Top of Dataset excerpts
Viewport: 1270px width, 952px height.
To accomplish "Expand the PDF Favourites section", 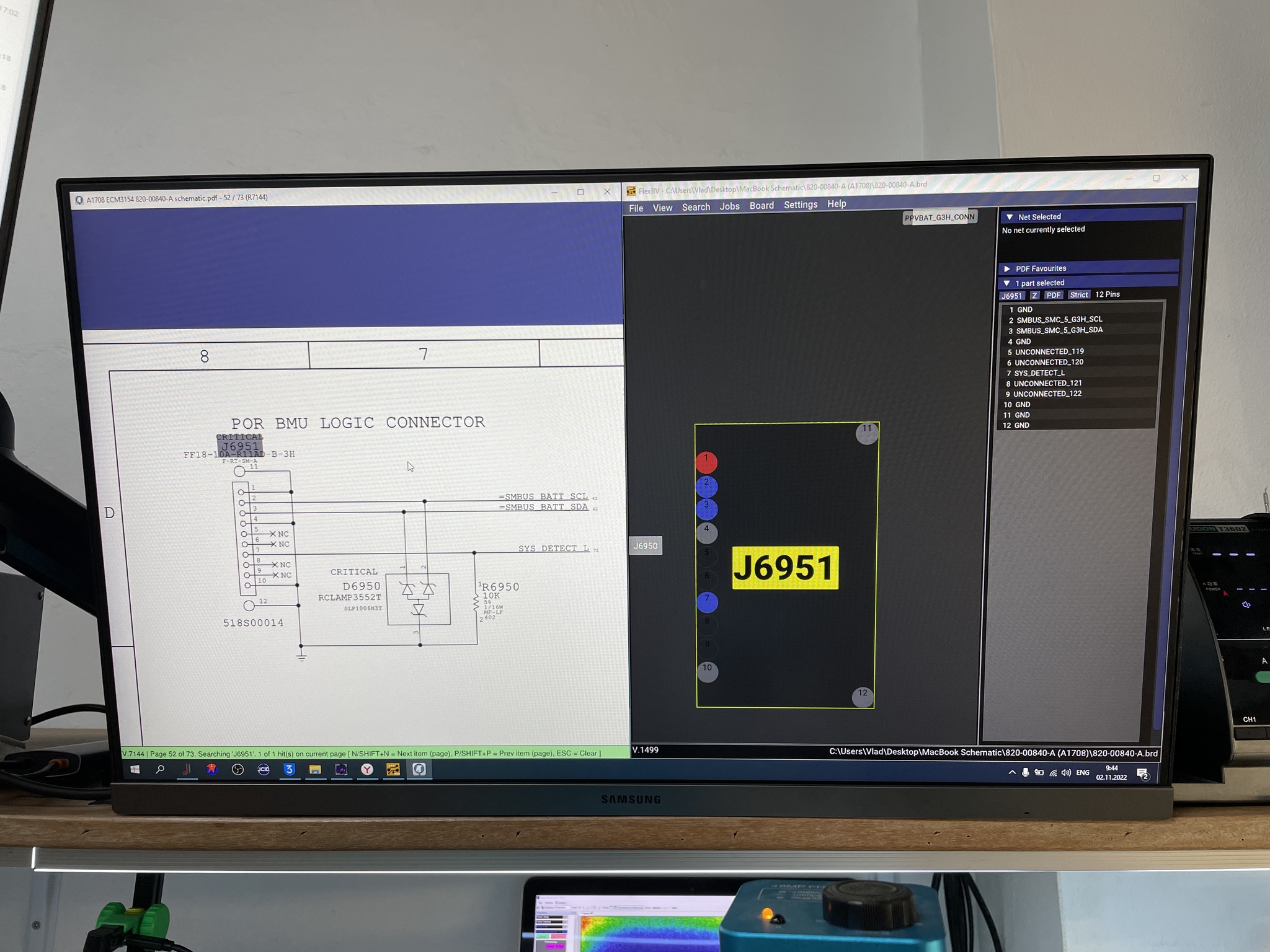I will 1007,269.
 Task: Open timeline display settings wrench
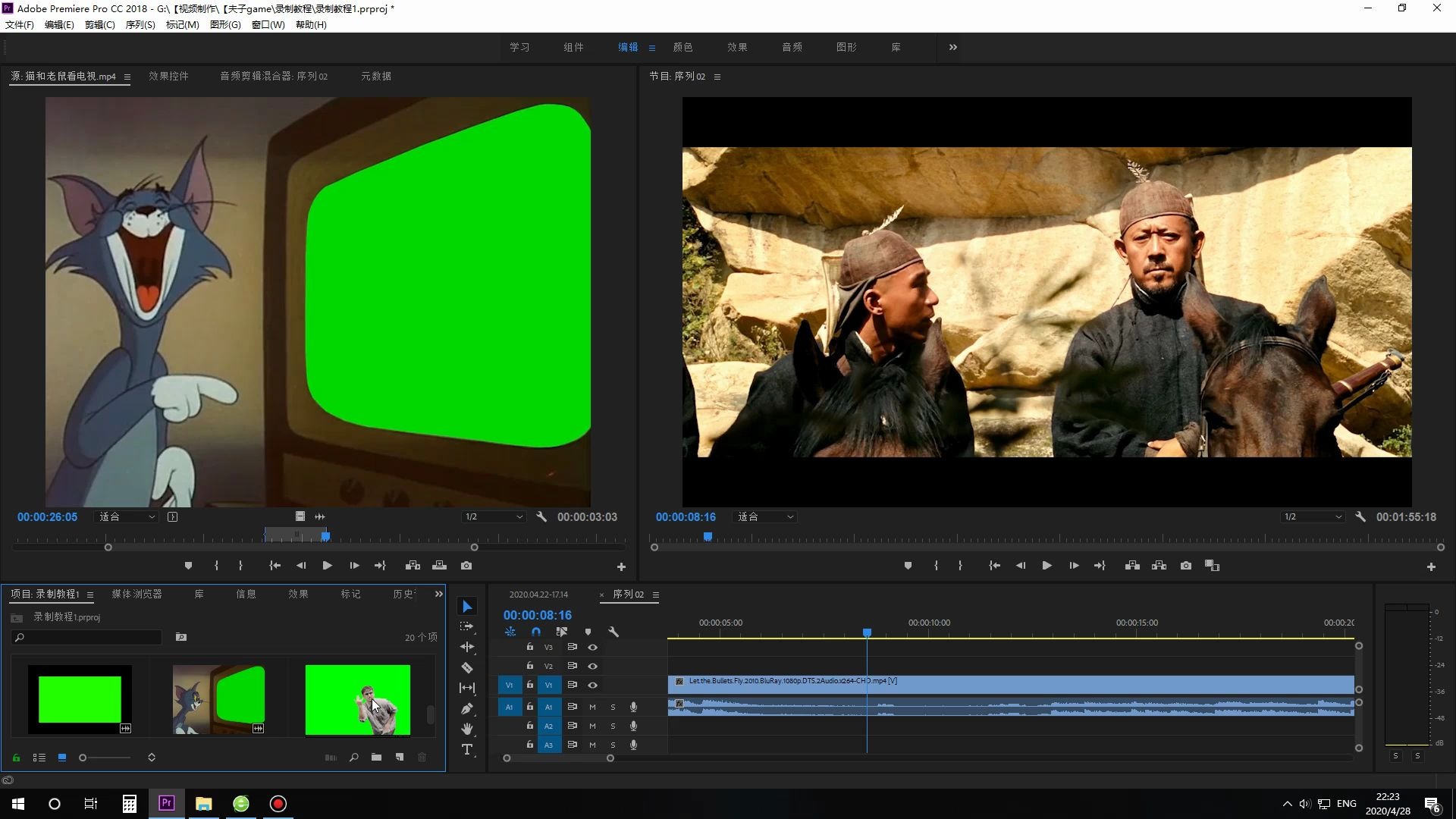(613, 632)
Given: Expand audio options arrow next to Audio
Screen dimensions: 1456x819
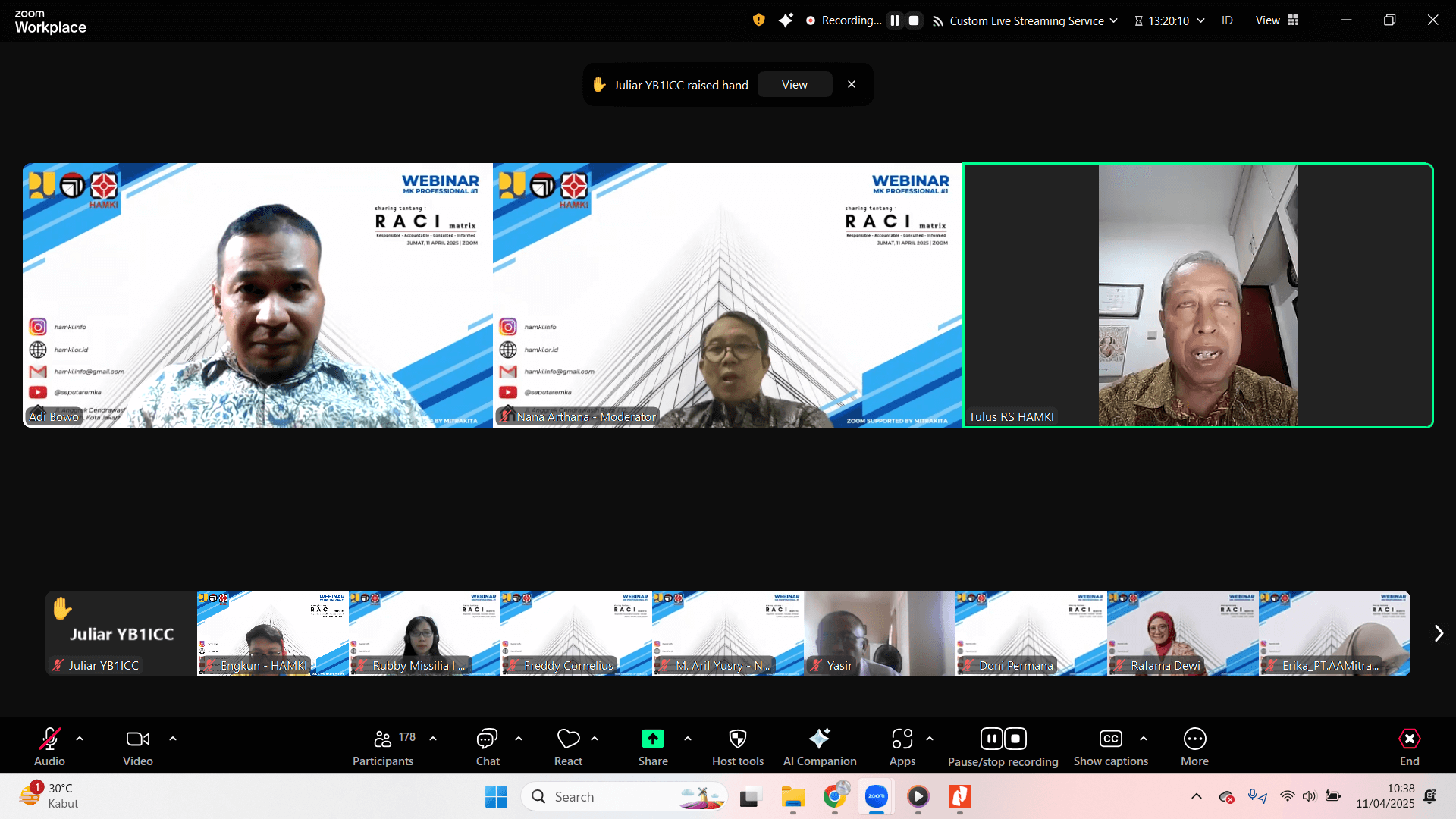Looking at the screenshot, I should [x=80, y=738].
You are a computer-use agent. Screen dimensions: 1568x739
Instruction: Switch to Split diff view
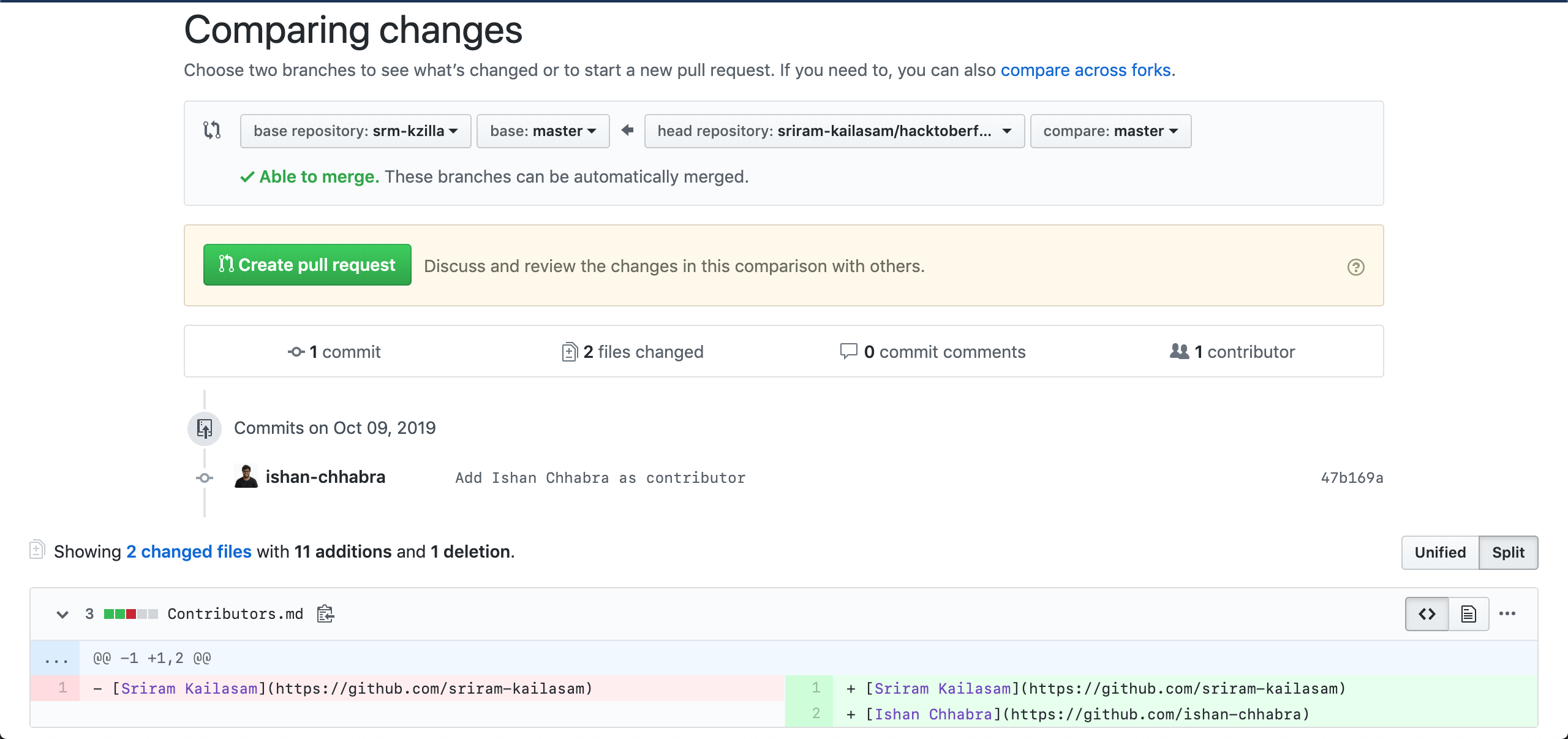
Bottom of Dataset excerpts
• [What the exercise asks]: Only the lines from the line with "Given: Expand audio" through the end of the records belong in your copy. Repeat them exactly, without pictures.

• [Written reply]:
Given: Expand audio options arrow next to Audio
Screen dimensions: 1456x819
Looking at the screenshot, I should [x=80, y=738].
You are a computer-use agent. Screen dimensions: 1568x739
Instruction: Switch to Split diff view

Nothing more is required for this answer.